Aber der gesamte Unterricht wird nicht ausschließlich über Bewegung und Sinnlichkeit getragen. Auf was wird darüber hinaus geachtet?

Auch die Struktur der Unterrichtseinheiten ist anders organisiert: Im so genannten Epochenunterricht etwa werden die Hauptlernfächer über drei bis vier Wochen an jedem Morgen eindreiviertel Stunden unterrichtet. Durch diese Intensität ist es möglich, den Stoff mit den Schülern lebendig durchzuarbeiten. Die Auseinandersetzung mit den Inhalten bekommt eine andere Qualität.

Was machen Handwerk und Kunst so bedeutend im Lehrplan?

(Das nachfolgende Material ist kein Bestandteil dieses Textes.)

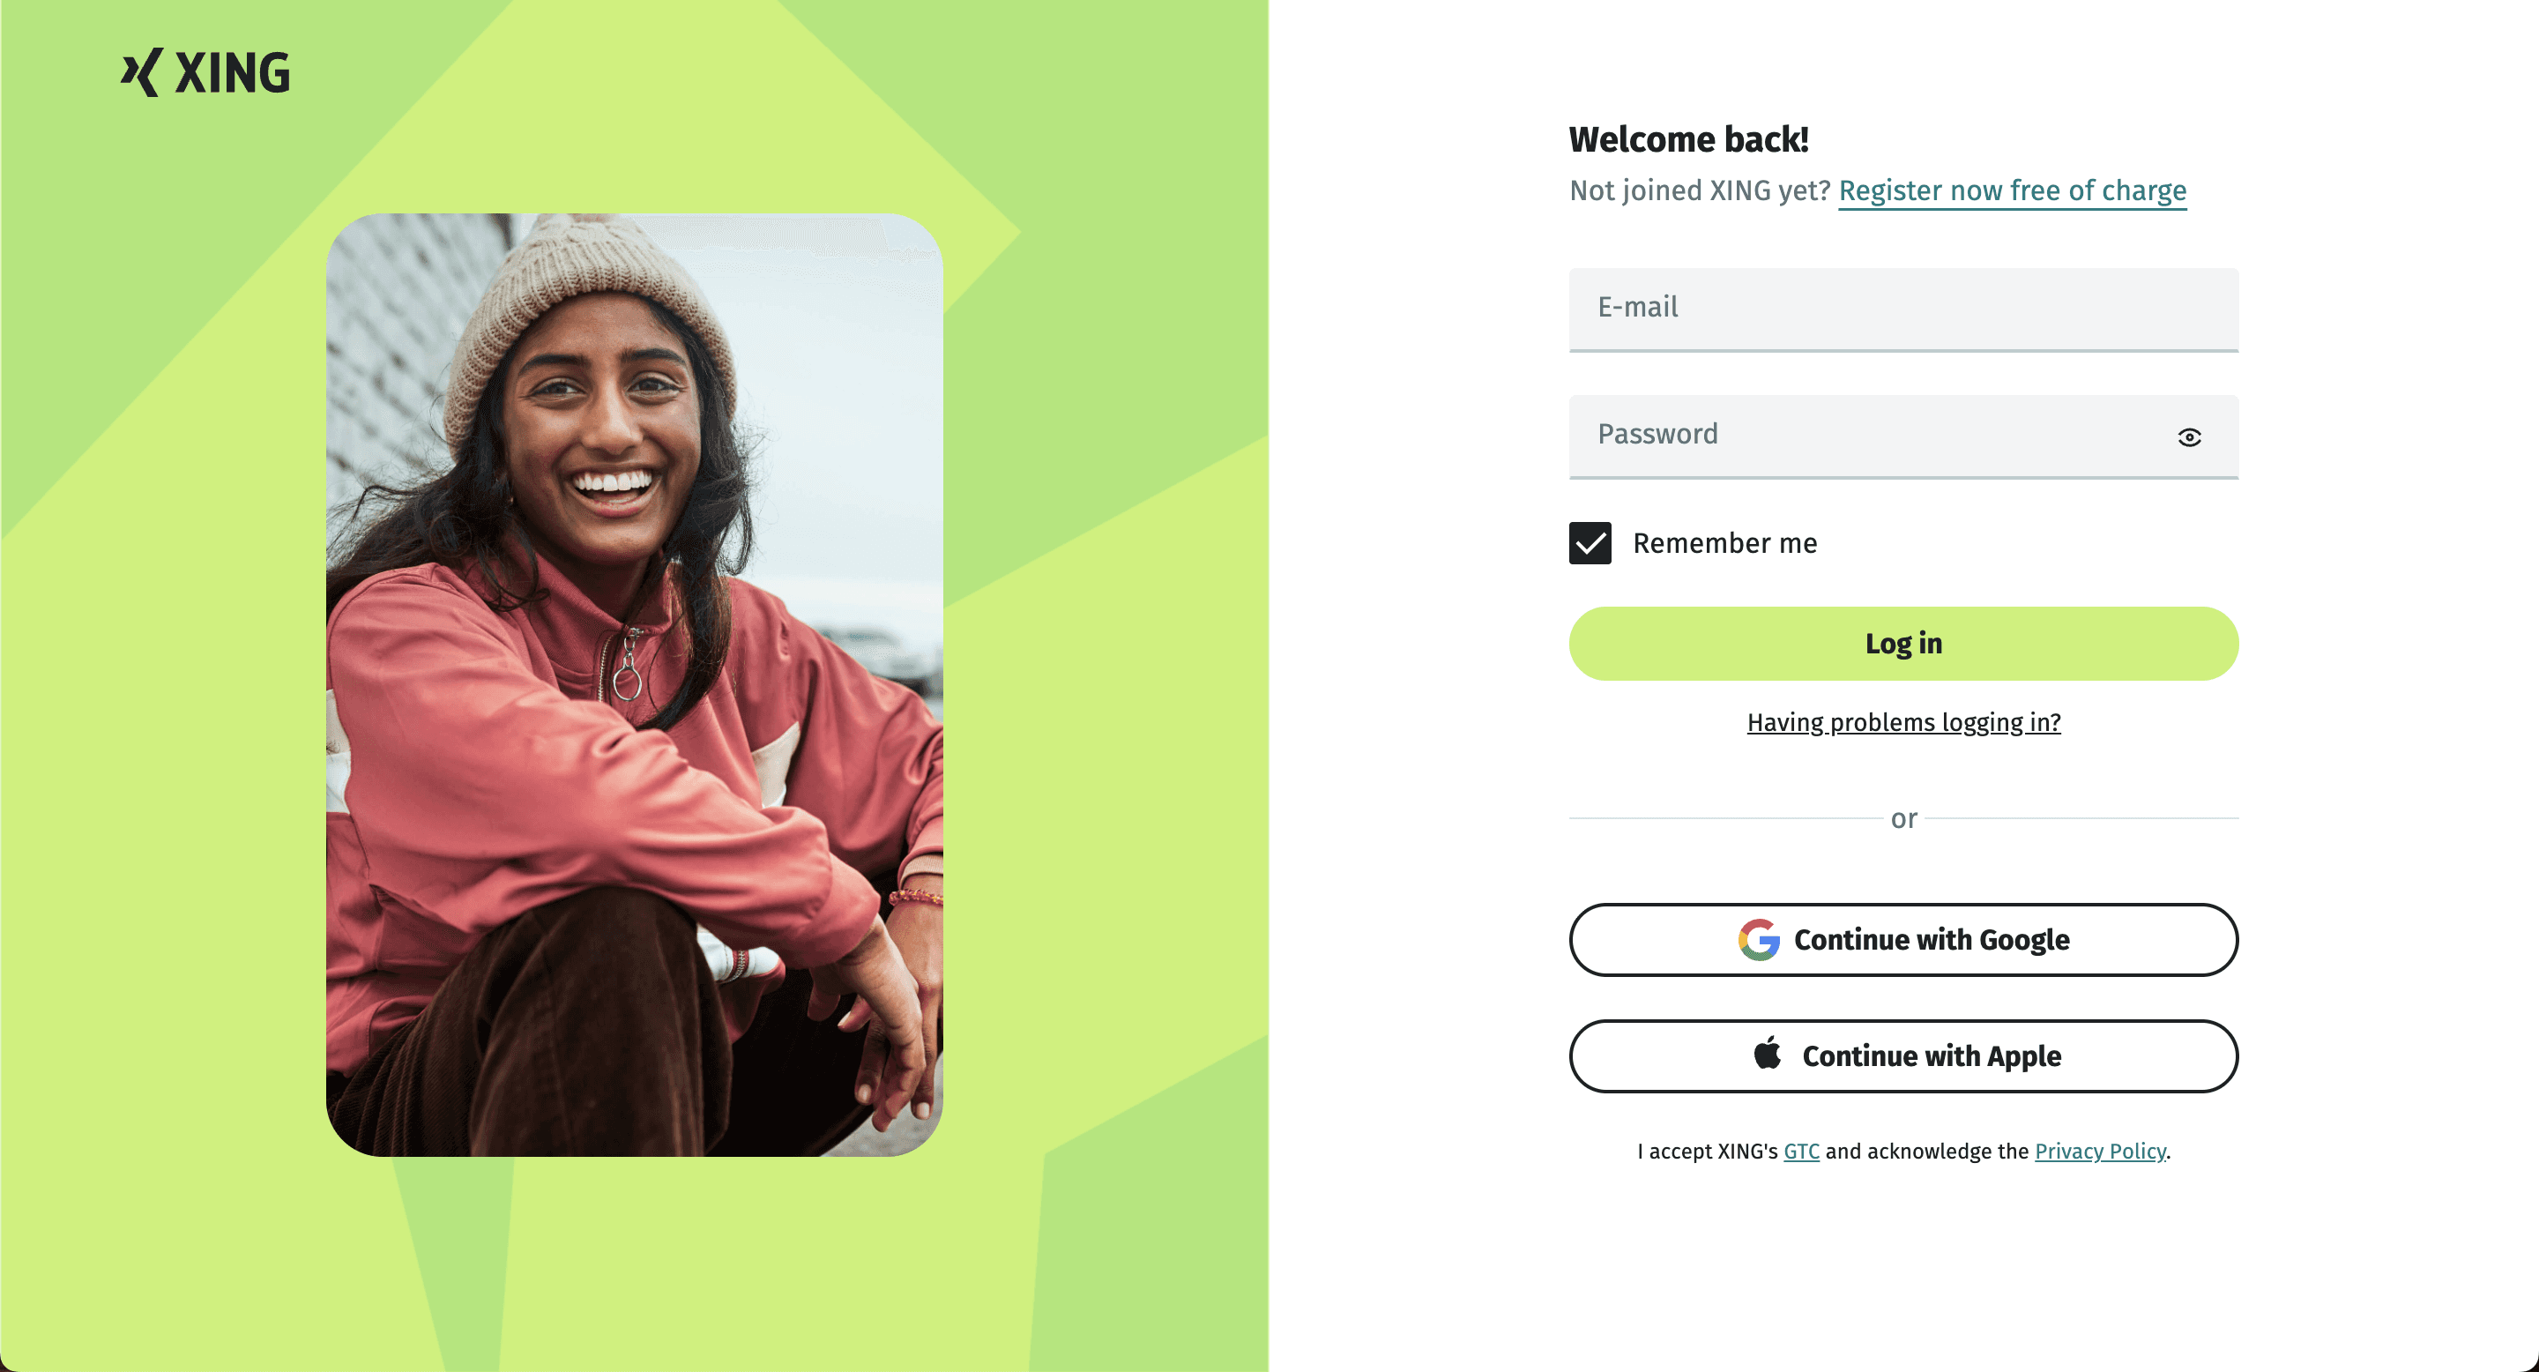Image resolution: width=2539 pixels, height=1372 pixels.
Task: Focus the Password input field
Action: coord(1903,437)
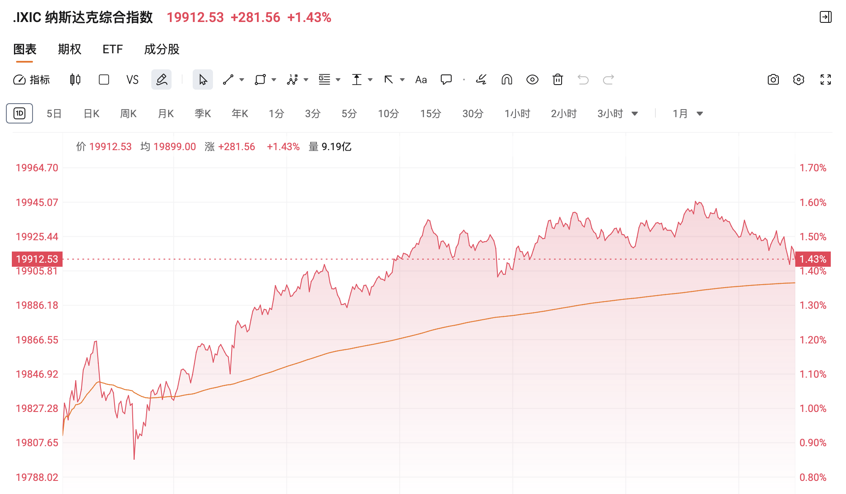The height and width of the screenshot is (494, 846).
Task: Enter fullscreen chart mode
Action: 826,80
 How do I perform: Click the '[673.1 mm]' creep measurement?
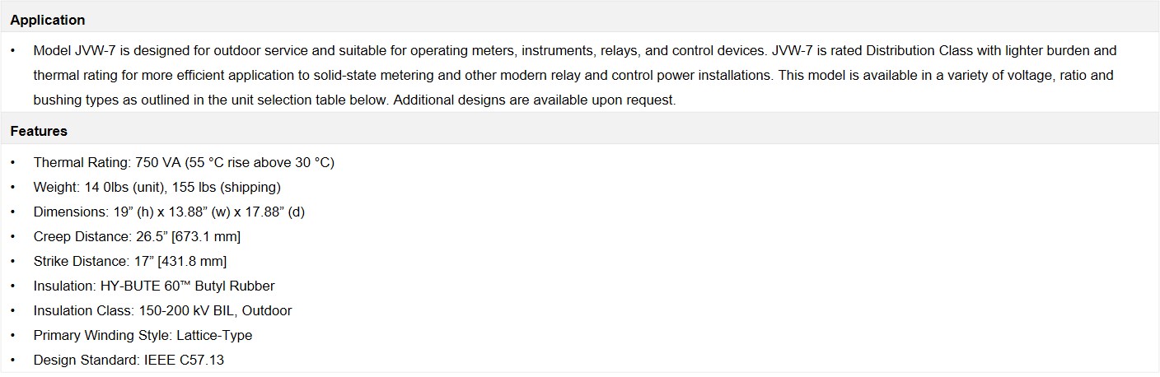coord(206,236)
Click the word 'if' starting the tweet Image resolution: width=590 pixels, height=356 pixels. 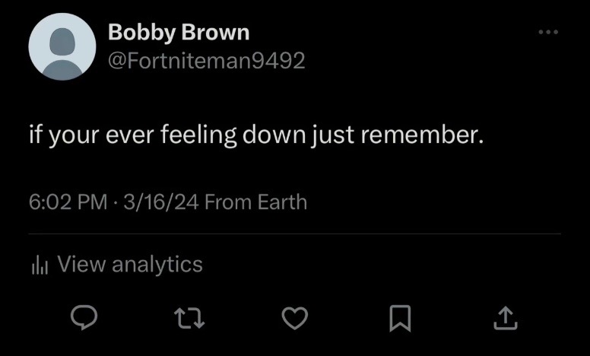coord(35,135)
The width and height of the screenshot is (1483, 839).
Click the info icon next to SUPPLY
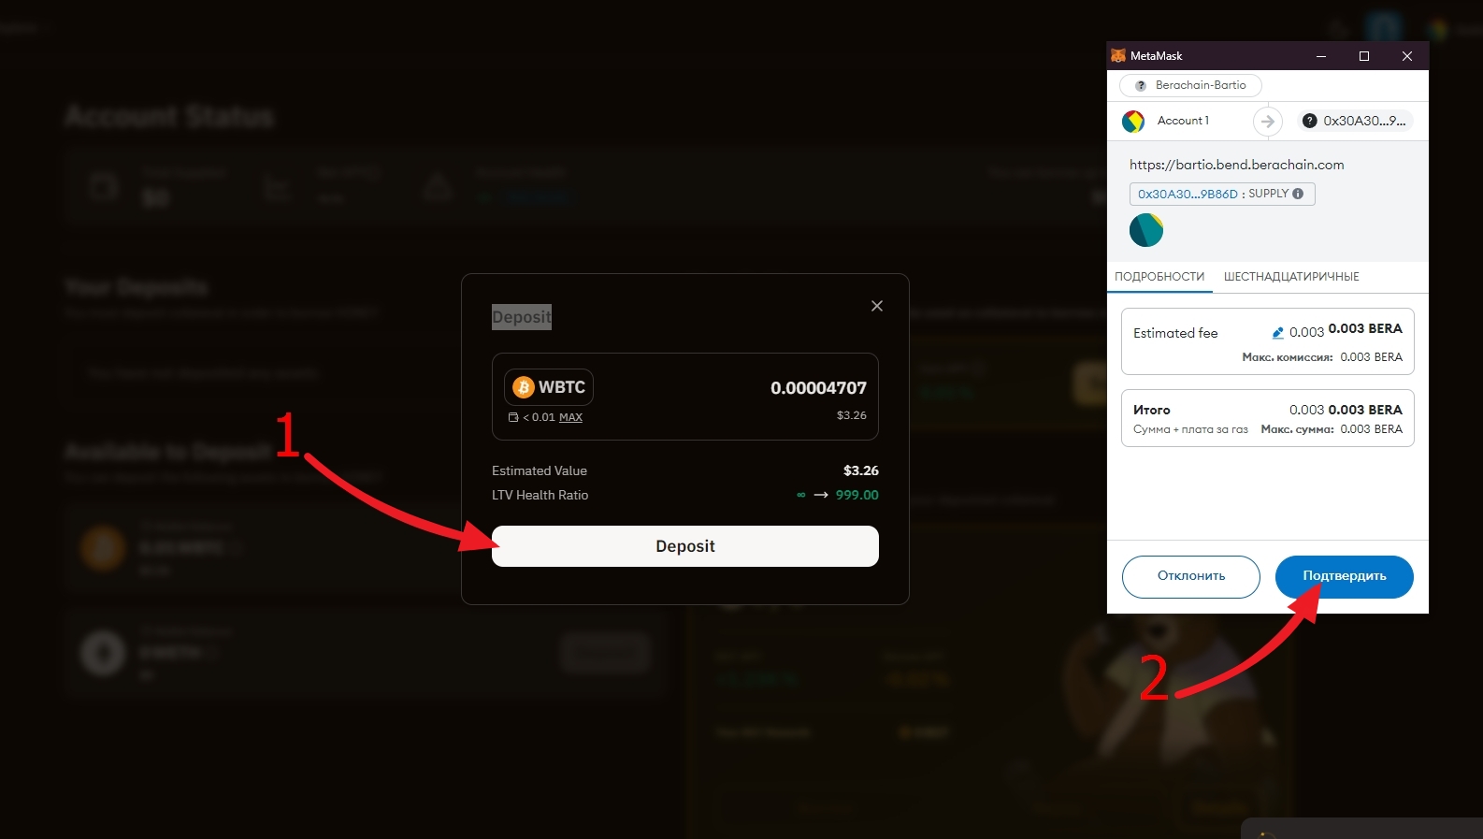pos(1298,194)
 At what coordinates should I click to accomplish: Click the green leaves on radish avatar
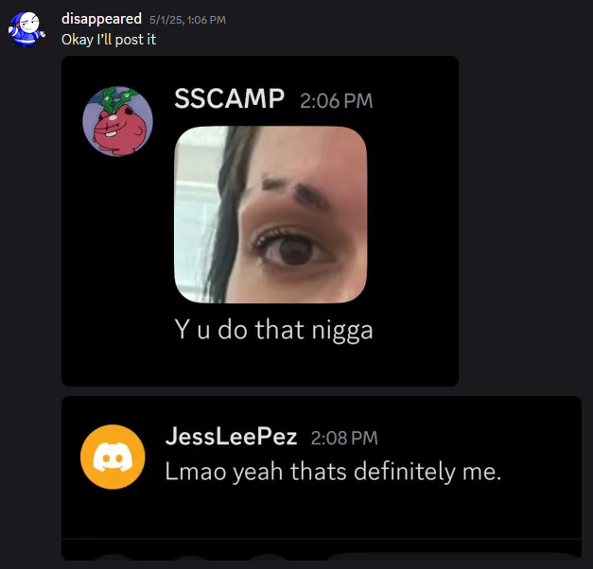(x=115, y=98)
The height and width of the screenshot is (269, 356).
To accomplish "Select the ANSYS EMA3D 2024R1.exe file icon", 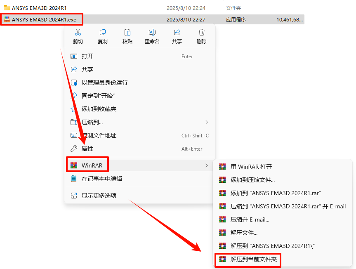I will pos(7,19).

Das Material, mit dem die Schüler arbeiten, wird zum Lehrmeister. Zum Beispiel die Aufgabe, aus einem Holzblock eine Schale zu formen: Wochenlang muss dafür das Material bearbeitet werden. Mit verschiedenen Techniken. Dabei ist Geduld gefragt. Wenn Sie in der Endphase einen Wutanfall bekommen, kann im schlimmsten Fall alles hin sein. Dann wäre alle Arbeit umsonst gewesen. Man lernt also im besten Falle dabei nicht nur Handwerkliches, sondern auch sich selbst auf seine Aufgabe und das Material einzulassen.

Funktioniert Waldorfschule auch sonst anders?

Es fängt schon damit an, dass die Schüler den Unterrichtsstoff immer wieder selbstständig durch das Schreiben von Aufsätzen darstellen müssen. Und auch im Lehrerkollegium spielt Selbstständigkeit eine große Rolle: Statt eines Rektors, der die Chefrolle einnimmt, haben wir eine kollegiale Verwaltung. Jede Waldorfschule ist autonom, ihr Curriculum selbst zu verändern. So ist es möglich, den Unterricht an den Schülern zu korrigieren und lebendig zu erhalten.

Und allein der lebendige Unterricht weckt die Fähigkeiten der Schüler?

Als Lehrer muss ich das Verhalten der Schüler im Unterricht genau beobachten und mir nahe gehen lassen. Dabei stellt sich die Frage: Wem gebe ich welche Aufgaben, um welche Fähigkeiten zu wecken? Wir haben ein Wort von Rabelais an den Anfang unseres Schulprospekts gesetzt: Kinder sind keine Fässer, die gefüllt, sondern Feuer, die entzündet werden wollen.

INTERVIEW: LARS KLAASSEN

Fotohinweis: DR. ARNOLD IBING, Waldorfschule Kreuzberg, lehrt Geschichte und Sozialkunde.